* begin Exercise materials *
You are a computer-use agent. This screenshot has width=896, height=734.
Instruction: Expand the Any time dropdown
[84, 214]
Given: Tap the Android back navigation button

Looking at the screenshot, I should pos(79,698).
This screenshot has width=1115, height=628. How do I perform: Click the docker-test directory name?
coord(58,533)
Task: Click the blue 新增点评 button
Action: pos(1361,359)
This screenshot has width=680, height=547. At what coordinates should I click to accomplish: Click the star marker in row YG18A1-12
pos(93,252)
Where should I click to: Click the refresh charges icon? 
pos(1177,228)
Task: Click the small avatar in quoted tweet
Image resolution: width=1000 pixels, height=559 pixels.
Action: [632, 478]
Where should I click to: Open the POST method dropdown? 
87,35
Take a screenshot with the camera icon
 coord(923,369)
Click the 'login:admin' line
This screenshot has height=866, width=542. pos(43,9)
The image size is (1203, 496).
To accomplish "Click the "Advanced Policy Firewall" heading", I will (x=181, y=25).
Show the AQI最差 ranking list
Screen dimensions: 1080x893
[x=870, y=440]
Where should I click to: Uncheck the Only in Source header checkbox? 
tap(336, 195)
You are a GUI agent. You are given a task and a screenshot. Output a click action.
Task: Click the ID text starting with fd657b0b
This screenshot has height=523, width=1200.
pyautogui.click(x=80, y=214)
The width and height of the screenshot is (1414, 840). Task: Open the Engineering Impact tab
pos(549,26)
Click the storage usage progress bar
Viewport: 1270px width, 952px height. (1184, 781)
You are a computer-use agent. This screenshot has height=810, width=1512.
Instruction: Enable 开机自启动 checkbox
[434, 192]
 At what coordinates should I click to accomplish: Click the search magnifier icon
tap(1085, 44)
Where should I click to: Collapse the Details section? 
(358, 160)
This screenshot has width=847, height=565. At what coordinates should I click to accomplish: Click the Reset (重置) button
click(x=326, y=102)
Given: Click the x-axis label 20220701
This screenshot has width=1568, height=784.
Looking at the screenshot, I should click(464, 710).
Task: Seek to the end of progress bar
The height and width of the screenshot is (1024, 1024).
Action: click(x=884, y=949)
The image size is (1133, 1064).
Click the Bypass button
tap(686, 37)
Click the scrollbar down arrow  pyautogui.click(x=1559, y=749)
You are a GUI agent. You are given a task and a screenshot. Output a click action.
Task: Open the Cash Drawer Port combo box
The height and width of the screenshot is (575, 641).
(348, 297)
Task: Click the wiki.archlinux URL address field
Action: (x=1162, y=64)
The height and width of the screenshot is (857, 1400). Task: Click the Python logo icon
* end Exercise materials *
▶ [Your goal]
Reproduce every entry above word for word, with nothing changed or left out.

▶ [Final result]
You are a computer-use agent. This screenshot has width=896, height=734.
Instruction: Expand the Any time dropdown
[84, 214]
Given: Tap the Android back navigation button

Looking at the screenshot, I should pos(79,698).
This screenshot has width=1115, height=628. How do I perform: Click the docker-test directory name?
coord(58,533)
Task: Click the blue 新增点评 button
Action: pos(1361,359)
This screenshot has width=680, height=547. At what coordinates should I click to accomplish: Click the star marker in row YG18A1-12
pos(93,252)
Where should I click to: Click the refresh charges icon? 
pos(1177,228)
Task: Click the small avatar in quoted tweet
Image resolution: width=1000 pixels, height=559 pixels.
Action: [632, 478]
Where should I click to: Open the POST method dropdown? 
87,35
Take a screenshot with the camera icon
 coord(923,369)
Click the 'login:admin' line
This screenshot has height=866, width=542. pos(43,9)
The image size is (1203, 496).
To accomplish "Click the "Advanced Policy Firewall" heading", I will (x=181, y=25).
Show the AQI最差 ranking list
Screen dimensions: 1080x893
[x=870, y=440]
Where should I click to: Uncheck the Only in Source header checkbox? 
tap(336, 195)
You are a GUI agent. You are given a task and a screenshot. Output a click action.
Task: Click the ID text starting with fd657b0b
This screenshot has height=523, width=1200.
pyautogui.click(x=80, y=214)
The width and height of the screenshot is (1414, 840). Task: Open the Engineering Impact tab
pos(549,26)
Click the storage usage progress bar
Viewport: 1270px width, 952px height. (1184, 781)
You are a computer-use agent. This screenshot has height=810, width=1512.
Instruction: Enable 开机自启动 checkbox
[434, 192]
 At what coordinates should I click to accomplish: Click the search magnifier icon
tap(1085, 44)
Where should I click to: Collapse the Details section? 
(358, 160)
This screenshot has width=847, height=565. At what coordinates should I click to accomplish: Click the Reset (重置) button
click(x=326, y=102)
Given: Click the x-axis label 20220701
This screenshot has width=1568, height=784.
Looking at the screenshot, I should click(464, 710).
Task: Seek to the end of progress bar
The height and width of the screenshot is (1024, 1024).
Action: click(x=884, y=949)
The image size is (1133, 1064).
Click the Bypass button
tap(686, 37)
Click the scrollbar down arrow  pyautogui.click(x=1559, y=749)
You are a GUI agent. You are given a task and a screenshot. Output a click action.
Task: Open the Cash Drawer Port combo box
The height and width of the screenshot is (575, 641).
(348, 297)
Task: Click the wiki.archlinux URL address field
Action: (x=1162, y=64)
The height and width of the screenshot is (857, 1400). Task: Click the Python logo icon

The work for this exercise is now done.